Yves Lévesque

Opportunisme de campagne électorale

En regardant l'actualité politique trifluvienne des dernières semaines, je me demande comment ne pas être cynique face à cet exercice démocratique qui nous ramène son cirque tous les quatre ans. À cinq mois des élections, le maire redécouvre, encore une fois, le bas du Cap. Profitant de l'actualité qui nous annonce la fermeture du Canadian Tire, il a tout à coup des projets plein la tête pour ce coin de la ville. Sans gêne et avec un opportunisme effronté, il mentionne sur toutes les tribunes qu'il discute actuellement avec des promoteurs pour un projet domiciliaire sur ce terrain.

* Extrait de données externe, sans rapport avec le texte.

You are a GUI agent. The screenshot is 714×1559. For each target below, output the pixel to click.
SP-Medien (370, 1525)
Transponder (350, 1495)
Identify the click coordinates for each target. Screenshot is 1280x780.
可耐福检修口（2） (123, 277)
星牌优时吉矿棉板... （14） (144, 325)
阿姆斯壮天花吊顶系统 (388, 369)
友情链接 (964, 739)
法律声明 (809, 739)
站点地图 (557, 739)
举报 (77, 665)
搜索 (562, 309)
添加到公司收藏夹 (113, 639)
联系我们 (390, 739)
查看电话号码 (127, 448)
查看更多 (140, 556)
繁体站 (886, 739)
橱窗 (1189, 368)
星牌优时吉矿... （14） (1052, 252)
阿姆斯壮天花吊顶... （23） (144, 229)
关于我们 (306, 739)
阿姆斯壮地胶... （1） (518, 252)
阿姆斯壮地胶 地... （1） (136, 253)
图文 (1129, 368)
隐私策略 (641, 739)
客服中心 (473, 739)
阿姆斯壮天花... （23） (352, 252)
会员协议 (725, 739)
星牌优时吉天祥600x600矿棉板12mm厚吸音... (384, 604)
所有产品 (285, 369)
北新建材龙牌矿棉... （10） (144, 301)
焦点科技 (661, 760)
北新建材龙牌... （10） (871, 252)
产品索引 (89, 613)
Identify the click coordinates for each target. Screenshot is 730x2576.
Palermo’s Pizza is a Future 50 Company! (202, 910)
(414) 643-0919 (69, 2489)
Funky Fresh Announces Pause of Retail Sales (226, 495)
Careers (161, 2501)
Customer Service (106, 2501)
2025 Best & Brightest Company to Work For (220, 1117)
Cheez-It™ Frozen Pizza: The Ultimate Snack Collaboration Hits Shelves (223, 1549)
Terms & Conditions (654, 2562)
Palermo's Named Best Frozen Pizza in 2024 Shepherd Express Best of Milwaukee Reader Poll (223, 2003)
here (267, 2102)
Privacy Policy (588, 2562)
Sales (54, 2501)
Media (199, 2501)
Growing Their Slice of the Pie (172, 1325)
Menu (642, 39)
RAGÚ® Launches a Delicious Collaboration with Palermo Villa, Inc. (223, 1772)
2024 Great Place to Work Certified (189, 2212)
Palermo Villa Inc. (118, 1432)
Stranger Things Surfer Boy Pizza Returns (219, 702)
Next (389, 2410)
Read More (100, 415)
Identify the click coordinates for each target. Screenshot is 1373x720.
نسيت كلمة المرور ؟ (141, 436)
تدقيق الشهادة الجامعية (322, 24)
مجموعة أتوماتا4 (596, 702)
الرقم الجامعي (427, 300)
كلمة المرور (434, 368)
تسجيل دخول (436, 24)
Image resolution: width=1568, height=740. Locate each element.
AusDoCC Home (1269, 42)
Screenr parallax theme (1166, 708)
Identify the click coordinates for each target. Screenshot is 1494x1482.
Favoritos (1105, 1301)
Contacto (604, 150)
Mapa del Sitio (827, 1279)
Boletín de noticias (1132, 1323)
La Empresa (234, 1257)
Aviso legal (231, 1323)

Du même souffle, il en profite pour dire qu'il a beaucoup d'espoir d'annoncer de bonnes nouvelles concernant l'ancienne usine Aleris ainsi que sur la transformation de l'église Sainte-Maleleine. En lisant l'article de Mme Vermot-Desroches paru le 29 juin et qui rapportait les paroles du maire, j'ai eu l'impression de lire une parodie grossière. Espère-t-il sincèrement que les gens du Cap accorderont quelque crédibilité à ces propos? Combien d'élections espère-t-il gagner sur la revitalisation du terrain de l'usine Aleris?
S'il y avait vraiment une priorité politique accordée à ce dossier, il me semble qu'il ne traînerait pas sur la table depuis près de dix ans. Si M. le maire a vraiment des plans pour régler ce dossier, il serait grandement temps qu'il nous en fasse part parce que pour l'instant, quand il dit qu'il «discute avec des promoteurs», je me demande bien quel pouvoir il a réellement sur eux. Quand on voit le gazon pousser autour de l'église Sainte-Madeleine et le terrain d'Aleris devenir un dépotoir à ciel ouvert, je me questionne sur ses relations avec les promoteurs. Quel pouvoir a-t-il vraiment sur eux? À voir les dossiers qui traînent dans le coin, on ne peut que constater qu'il a beau jaser, ça ne fait pas avancer grand-chose.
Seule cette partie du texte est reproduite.